La plupart des opérations de rachat avec effet de levier (ou « leverage buy out ») proposent aux dirigeants et cadres de la société cible des plans d'accès au capital du holding de reprise dans des conditions préférentielles, en dehors du contexte légal des stock-options (« management package »). Mais l'administration fiscale se réserve le droit de requalifier le gain réalisé par le dirigeant et de le taxer en traitements et salaires, bénéfices non commerciaux ou revenus distribués en l'absence de véritable risque financier (BOI-RSA-ES-20-10-20-50 n° 20). Le contribuable perd alors le bénéfice du régime fiscal applicable aux plus-values de cession de titres et, le cas échéant, la possibilité d'imputer sur le gain de cession l'abattement pour durée de détention de droit commun ou majoré.

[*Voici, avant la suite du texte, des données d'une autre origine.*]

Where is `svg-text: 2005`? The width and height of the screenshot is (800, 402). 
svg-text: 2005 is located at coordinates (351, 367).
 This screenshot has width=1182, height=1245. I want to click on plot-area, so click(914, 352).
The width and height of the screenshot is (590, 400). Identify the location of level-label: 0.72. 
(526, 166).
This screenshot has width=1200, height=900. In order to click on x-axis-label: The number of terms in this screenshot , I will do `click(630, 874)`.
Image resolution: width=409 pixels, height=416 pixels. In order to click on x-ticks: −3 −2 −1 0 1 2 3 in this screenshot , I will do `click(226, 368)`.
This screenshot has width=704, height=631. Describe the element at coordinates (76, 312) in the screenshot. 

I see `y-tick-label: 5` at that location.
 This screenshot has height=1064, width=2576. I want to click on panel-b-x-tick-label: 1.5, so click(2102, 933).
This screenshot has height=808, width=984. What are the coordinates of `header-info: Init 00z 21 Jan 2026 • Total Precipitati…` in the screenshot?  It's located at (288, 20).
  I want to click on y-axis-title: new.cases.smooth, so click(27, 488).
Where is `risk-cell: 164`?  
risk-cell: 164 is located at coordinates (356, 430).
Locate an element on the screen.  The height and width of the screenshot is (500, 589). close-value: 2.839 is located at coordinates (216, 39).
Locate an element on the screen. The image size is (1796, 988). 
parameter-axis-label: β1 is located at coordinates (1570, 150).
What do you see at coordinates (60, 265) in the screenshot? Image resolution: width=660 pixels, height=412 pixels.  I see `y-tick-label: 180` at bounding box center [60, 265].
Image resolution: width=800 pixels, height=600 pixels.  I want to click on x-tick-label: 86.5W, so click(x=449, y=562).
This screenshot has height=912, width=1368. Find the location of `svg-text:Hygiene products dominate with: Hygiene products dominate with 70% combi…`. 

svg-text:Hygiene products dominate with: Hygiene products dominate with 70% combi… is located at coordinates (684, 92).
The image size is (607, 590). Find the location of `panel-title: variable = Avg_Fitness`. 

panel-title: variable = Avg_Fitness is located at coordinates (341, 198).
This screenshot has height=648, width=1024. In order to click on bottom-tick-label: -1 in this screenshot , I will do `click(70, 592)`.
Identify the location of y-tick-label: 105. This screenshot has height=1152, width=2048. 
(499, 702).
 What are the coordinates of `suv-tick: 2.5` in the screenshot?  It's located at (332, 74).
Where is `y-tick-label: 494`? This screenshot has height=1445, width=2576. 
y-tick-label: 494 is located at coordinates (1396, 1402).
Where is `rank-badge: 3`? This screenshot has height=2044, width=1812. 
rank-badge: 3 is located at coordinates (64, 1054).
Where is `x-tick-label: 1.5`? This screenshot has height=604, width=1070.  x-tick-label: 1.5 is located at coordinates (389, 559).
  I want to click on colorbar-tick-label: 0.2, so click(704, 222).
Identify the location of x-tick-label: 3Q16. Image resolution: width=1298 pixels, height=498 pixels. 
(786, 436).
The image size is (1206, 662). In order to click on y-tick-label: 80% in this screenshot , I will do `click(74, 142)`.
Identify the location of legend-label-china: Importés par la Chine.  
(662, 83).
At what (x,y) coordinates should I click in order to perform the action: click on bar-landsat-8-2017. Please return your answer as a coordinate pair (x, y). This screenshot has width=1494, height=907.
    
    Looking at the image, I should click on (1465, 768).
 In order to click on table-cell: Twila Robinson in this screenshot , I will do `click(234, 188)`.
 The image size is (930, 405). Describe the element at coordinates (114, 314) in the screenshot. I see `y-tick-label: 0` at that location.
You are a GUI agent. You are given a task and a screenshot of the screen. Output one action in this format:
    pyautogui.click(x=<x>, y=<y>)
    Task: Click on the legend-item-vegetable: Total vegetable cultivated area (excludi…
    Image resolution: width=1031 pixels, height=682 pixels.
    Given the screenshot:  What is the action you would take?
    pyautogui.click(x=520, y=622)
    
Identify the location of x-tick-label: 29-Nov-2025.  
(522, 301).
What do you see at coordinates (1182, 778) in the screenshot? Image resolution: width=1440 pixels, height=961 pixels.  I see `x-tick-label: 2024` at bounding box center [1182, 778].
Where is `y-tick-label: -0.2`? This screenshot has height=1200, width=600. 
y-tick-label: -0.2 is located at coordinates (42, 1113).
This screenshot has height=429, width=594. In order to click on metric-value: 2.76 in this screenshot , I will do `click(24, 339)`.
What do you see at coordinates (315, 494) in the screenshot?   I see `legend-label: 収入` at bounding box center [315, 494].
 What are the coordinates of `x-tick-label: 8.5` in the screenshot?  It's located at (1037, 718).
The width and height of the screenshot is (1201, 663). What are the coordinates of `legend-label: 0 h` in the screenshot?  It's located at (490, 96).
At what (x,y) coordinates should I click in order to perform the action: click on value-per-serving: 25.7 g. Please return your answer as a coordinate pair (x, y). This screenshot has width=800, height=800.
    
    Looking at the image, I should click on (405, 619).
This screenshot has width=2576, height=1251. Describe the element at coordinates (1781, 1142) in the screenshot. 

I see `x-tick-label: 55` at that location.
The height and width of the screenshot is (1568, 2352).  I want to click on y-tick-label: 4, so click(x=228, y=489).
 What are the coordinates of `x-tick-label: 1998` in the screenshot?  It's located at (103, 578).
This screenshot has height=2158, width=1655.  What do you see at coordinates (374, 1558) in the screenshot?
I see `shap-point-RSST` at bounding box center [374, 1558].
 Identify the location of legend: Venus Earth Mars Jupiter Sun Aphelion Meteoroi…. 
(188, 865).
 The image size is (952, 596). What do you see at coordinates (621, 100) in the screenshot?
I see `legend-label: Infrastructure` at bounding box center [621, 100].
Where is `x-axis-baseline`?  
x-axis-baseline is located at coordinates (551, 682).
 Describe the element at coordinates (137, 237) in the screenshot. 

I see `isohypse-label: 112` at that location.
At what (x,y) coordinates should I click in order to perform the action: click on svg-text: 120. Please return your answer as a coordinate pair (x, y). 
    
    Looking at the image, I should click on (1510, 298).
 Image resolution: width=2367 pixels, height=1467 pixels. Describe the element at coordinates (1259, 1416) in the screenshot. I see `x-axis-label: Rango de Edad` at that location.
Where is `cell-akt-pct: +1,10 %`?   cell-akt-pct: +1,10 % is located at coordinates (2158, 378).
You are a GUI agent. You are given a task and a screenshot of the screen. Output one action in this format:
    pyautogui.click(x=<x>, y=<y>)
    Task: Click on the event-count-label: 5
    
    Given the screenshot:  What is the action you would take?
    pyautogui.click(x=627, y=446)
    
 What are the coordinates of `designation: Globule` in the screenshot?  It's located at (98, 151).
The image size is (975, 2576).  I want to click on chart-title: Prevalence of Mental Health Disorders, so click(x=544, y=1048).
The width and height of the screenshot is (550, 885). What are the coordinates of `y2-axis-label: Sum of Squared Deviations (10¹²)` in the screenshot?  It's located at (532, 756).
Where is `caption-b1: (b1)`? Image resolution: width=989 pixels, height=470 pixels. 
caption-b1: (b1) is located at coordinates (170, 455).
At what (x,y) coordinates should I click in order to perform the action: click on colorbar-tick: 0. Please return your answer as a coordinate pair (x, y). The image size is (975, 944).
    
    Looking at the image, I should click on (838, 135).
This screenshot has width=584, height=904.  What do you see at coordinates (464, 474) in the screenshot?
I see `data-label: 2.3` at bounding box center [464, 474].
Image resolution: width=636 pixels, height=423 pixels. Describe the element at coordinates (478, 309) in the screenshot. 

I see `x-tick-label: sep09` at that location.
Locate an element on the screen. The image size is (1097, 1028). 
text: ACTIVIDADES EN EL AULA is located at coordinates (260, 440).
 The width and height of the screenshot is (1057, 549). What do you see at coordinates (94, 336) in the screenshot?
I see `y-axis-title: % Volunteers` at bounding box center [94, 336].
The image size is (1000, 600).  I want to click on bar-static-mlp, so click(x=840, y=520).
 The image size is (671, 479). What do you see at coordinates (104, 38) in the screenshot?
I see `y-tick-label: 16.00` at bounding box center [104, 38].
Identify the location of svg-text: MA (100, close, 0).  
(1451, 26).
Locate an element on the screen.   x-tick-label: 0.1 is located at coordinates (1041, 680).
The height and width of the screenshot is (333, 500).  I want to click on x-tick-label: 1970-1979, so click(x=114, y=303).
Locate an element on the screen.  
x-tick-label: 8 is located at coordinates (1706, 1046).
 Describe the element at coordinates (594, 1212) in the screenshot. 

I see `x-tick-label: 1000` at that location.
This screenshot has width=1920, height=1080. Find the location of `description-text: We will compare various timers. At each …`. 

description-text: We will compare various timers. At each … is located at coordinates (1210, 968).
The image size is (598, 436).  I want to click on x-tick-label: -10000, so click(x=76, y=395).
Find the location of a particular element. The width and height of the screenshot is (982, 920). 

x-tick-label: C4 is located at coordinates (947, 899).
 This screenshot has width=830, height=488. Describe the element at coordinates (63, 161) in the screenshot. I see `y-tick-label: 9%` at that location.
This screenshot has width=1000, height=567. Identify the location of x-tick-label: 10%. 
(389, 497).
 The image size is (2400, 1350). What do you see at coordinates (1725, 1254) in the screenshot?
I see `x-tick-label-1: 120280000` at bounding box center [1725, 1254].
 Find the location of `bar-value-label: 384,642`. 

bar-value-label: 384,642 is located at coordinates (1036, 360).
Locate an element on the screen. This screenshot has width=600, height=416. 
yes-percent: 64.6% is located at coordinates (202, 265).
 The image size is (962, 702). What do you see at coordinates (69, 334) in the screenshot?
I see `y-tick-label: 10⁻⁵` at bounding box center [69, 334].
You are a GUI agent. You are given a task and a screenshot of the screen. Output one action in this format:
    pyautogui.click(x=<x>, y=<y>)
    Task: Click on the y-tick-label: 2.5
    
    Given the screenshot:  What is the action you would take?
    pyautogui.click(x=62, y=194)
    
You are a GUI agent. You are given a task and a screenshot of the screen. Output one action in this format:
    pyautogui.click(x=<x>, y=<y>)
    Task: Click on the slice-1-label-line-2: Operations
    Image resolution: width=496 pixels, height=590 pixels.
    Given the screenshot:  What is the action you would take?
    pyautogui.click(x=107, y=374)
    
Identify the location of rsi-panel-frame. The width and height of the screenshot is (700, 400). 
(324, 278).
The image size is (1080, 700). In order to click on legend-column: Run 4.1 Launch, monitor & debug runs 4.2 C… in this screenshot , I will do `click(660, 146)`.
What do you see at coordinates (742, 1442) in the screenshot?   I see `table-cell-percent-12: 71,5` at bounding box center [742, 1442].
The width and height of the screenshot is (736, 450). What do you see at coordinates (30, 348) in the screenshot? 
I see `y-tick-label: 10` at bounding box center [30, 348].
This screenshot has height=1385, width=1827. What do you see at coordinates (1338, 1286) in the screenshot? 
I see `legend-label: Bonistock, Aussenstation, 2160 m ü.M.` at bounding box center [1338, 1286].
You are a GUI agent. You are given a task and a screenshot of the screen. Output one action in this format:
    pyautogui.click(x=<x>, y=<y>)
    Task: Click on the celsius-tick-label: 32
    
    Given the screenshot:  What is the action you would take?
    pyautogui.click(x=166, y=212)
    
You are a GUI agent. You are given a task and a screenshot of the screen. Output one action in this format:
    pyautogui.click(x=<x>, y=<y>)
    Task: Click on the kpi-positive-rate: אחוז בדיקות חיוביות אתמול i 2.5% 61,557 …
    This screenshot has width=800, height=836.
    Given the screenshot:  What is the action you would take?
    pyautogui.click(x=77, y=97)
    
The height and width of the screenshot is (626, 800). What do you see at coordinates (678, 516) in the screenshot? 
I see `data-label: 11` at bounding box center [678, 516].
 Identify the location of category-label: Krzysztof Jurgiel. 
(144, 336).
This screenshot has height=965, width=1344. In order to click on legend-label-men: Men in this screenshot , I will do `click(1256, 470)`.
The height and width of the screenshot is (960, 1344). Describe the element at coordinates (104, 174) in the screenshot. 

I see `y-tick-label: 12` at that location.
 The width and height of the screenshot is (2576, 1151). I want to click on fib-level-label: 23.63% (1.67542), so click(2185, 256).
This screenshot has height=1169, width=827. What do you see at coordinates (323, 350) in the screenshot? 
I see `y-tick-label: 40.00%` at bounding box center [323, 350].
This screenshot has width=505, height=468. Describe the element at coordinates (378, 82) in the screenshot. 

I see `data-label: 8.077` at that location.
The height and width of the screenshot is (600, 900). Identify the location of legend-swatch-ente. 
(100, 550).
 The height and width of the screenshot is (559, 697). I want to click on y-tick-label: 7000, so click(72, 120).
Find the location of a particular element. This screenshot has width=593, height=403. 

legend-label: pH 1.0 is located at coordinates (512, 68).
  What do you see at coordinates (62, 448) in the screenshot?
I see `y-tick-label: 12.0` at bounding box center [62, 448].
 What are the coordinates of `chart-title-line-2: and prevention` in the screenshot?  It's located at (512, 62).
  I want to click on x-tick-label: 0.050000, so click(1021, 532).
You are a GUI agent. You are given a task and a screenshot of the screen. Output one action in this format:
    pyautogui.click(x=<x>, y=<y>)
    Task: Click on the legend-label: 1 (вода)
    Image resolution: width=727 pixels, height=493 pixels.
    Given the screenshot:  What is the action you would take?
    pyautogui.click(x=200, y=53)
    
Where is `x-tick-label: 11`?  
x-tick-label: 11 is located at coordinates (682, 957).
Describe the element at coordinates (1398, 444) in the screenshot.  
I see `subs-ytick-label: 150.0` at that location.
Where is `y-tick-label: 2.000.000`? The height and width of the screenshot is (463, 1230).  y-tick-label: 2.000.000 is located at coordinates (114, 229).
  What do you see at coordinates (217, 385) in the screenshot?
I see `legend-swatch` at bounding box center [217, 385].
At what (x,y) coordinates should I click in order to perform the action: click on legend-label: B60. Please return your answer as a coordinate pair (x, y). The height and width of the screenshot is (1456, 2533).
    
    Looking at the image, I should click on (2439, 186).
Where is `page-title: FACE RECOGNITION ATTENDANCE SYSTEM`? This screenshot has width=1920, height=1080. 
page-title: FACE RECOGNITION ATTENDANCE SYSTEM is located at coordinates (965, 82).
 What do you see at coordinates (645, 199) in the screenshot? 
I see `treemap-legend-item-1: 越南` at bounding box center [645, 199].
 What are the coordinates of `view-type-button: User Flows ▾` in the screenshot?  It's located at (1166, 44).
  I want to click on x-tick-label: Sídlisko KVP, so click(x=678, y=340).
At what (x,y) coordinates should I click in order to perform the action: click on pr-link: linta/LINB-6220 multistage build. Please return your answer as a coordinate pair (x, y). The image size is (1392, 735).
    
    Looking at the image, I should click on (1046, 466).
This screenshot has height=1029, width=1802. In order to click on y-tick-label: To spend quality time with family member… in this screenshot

Dans la présente affaire, le dirigeant-associé de la société cible apporte les titres dont il est propriétaire à un holding de reprise et continue à exercer des fonctions de direction au sein de ce dernier, conformément à un pacte d'actionnaires conclu avec les investisseurs financiers. Lors de la cession du holding quatre ans plus tard, les investisseurs attribuent au dirigeant, en application d'une convention de partage de plus-value, une quote-part de leur propre plus-value. Celle-ci est déclarée par le dirigeant comme gain en capital taxable, à l'époque des faits, au taux proportionnel de 16 %. A la suite d'un contrôle sur pièces, l'administration requalifie en salaire le supplément de prix de cession perçu par le dirigeant. Celui-ci, qui avait d'abord obtenu gain de cause devant le tribunal administratif de Cergy-Pontoise (TA Cergy-Pontoise 17-7-2014 n° 1209307 : RJF 12/14 n° 1100), vient de perdre en appel.
La cour administrative d'appel de Versailles retient que le gain que les investisseurs ont convenu de verser au manager a, compte tenu de ses conditions de versement et de ses modalités de calcul, essentiellement la nature, non de la compensation d’un risque encouru par l’intéressé en qualité d’investisseur, lequel trouve sa rétribution dans la plus-value retiré par lui-même de la cession de ses propres parts, mais celle d’un versement en capital, à caractère incitatif, par lequel les actionnaires du holding de reprise, à proportion de leur quote-part dans le capital de la société, ont décidé de rétribuer ensemble l’exercice effectif de ses fonctions de manager et les résultats et performances ayant résulté de cet engagement professionnel.
La cour souligne que, si la convention qualifiée de partage de plus-value pouvait se traduire par un gain pour le manager en cas d'atteinte des objectifs stipulés, dans l’hypothèse contraire, le gain de l’intéressé était nul, et aucune stipulation ne le contraignait à reverser des sommes. Ainsi, l’intéressé ne pouvait pas subir de perte à l’occasion de la mise en œuvre de cette convention.
Dans ces conditions, les sommes perçues par lui ne sauraient être regardées comme résultant d’un risque en capital. Elles ne relèvent donc pas des dispositions de l’article 150-0 A du CGI mais constituent un avantage en argent imposable dans la catégorie des traitements et salaires.
A noter : les outils et mécanismes d'intéressement au capital sont nombreux. L'existence d'un risque en capital dépend donc fortement des circonstances de chaque espèce. Pour le cas où le risque d'investisseur a été reconnu, voir par exemple un jugement du tribunal administratif de Paris du 16 juillet 2016 (TA Paris 16-7-2016 n° 1431589 : RJF 12/16 n° 1082).